Les Finnois grossiers et excessifs, venus du nord, et les Touraniens robustes, venus de l’est, répandus en Scythie, en Grèce, en Europe, allaient y perdre leurs qualités, devenir mous et indolents, glabres, montrant aux Aryens étonnés, qu’ils avaient subjugués, leurs hommes frappés d’impuissance et leurs femmes devenues infécondes, au service du despotisme asiatique si bien fait pour exploiter les faiblesses incurables et les insatiables appétits. Dans cette tourmente illogique, l’Aryen perdit sa gaieté. La Pallas Athénée des hymnes orphiques, qui poursuivait les cavaliers, devint plus rude encore que les cavaliers eux-mêmes ; et l’audace guerrière du Mède de Pindare est tout ce qui resta de l’Iran aryen, civilisateur.

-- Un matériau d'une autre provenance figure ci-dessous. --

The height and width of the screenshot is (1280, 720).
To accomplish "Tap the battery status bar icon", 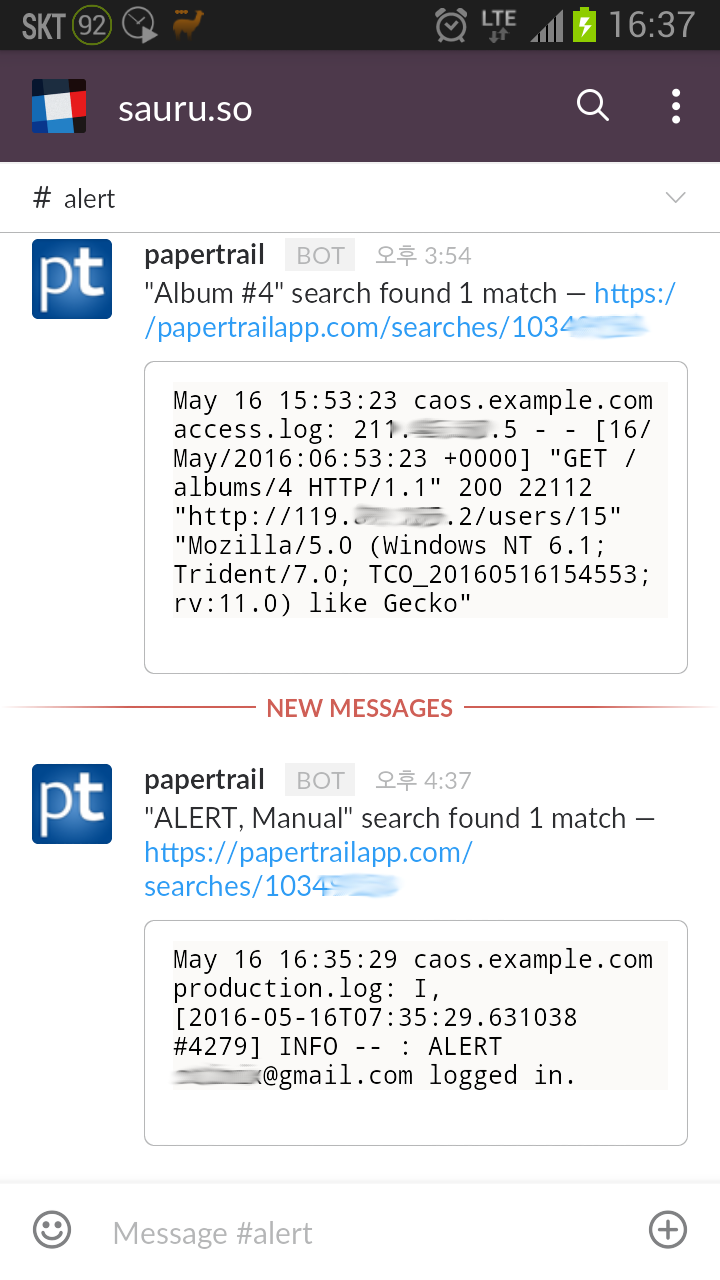I will pyautogui.click(x=584, y=25).
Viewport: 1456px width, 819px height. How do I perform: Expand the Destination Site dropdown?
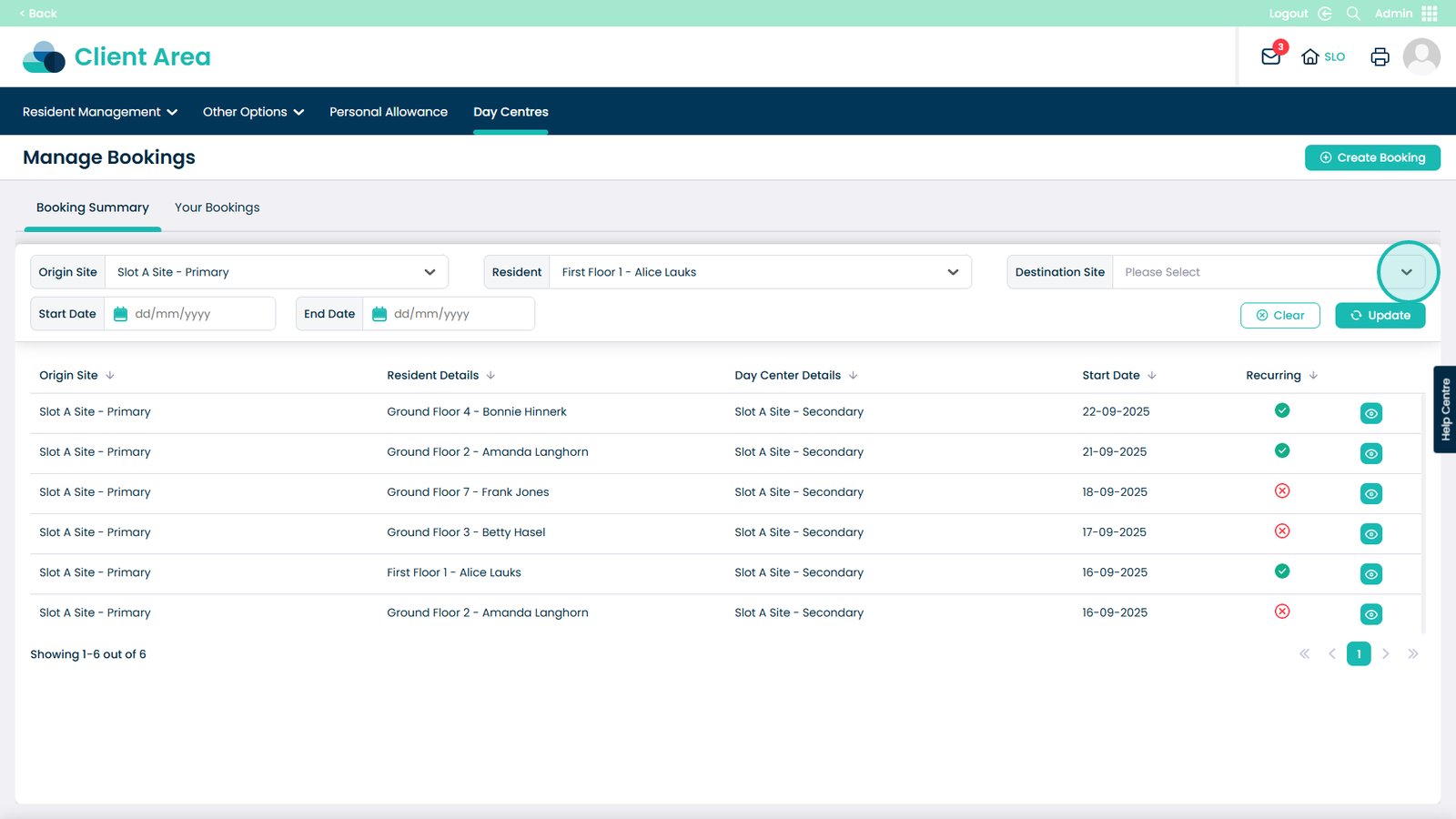click(1406, 272)
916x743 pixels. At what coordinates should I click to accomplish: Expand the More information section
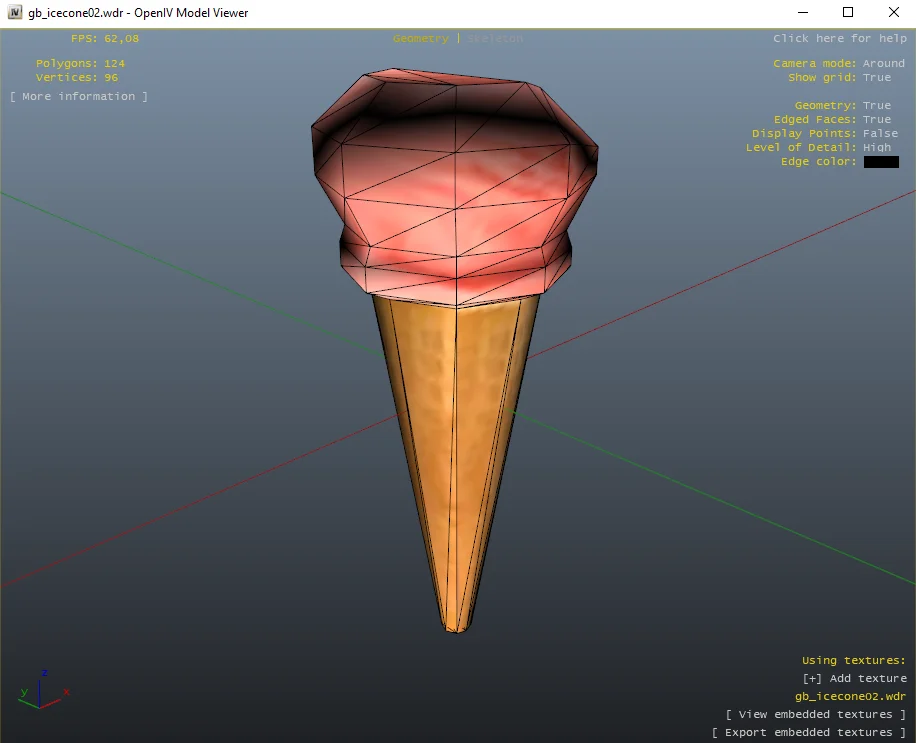(79, 96)
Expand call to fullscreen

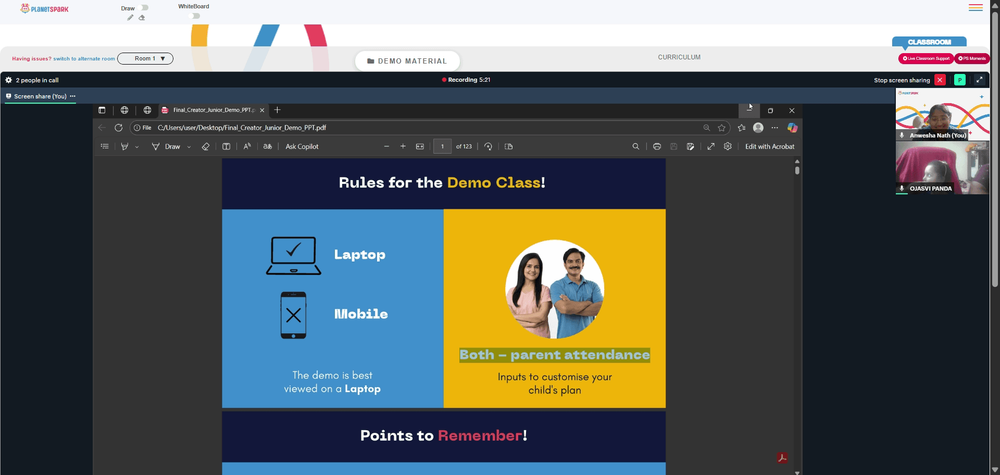coord(980,80)
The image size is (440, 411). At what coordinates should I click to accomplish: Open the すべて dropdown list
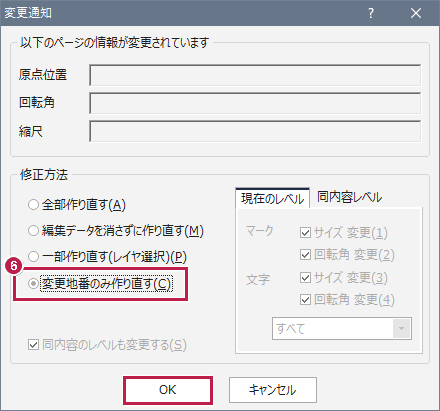tap(342, 329)
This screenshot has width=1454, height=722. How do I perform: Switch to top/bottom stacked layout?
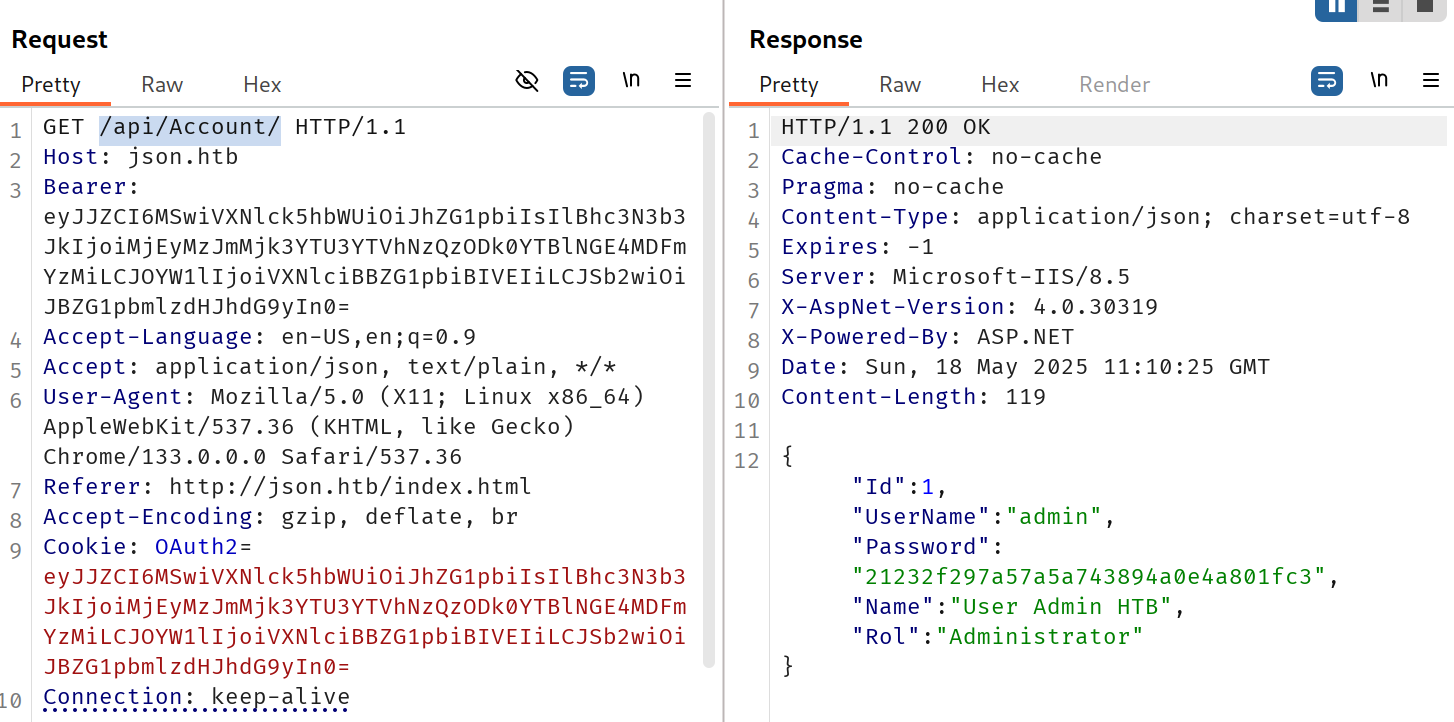tap(1381, 7)
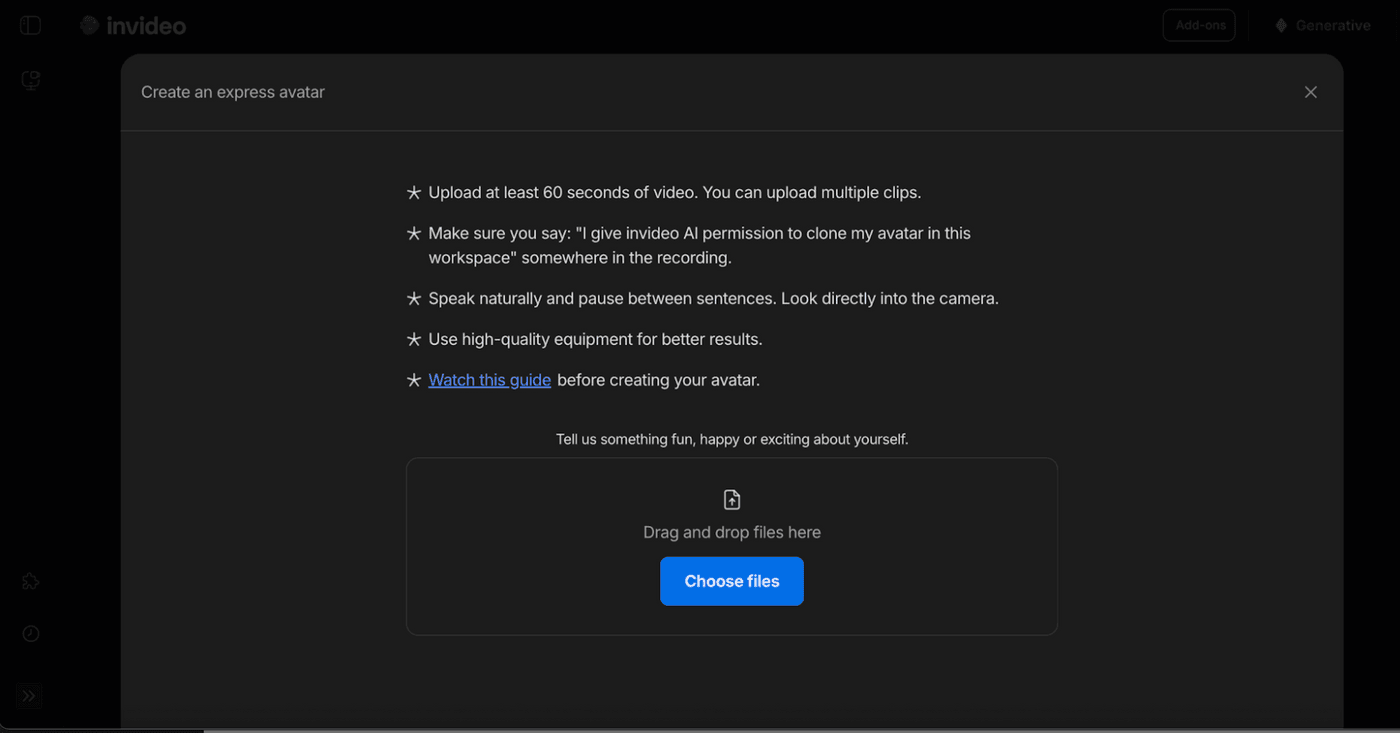Click the "Create an express avatar" dialog title
This screenshot has height=733, width=1400.
pos(233,92)
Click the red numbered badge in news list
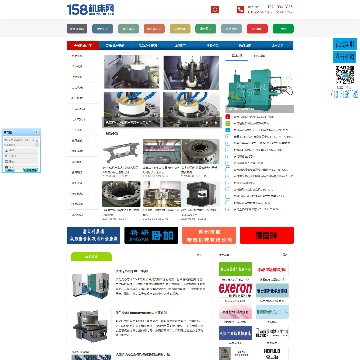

C’est bien fini. Malgré la nature, et malgré les hommes pourrait-on dire, par le jeu brutal des événements historiques, par le caprice triomphant de quelques êtres, l’Asie s’est étendue à l’Occident, jusqu’à la mer Égée. Le Bosphore sépare maintenant les deux mondes. — Quand tu auras traversé le détroit qui sépare les deux continents, dit le Prométhée d’Eschyle, va vers l’Orient, sur la route de Hélios... Puis, ayant abandonné la terre d’Eurôpé, tu aborderas le continent d’Asia.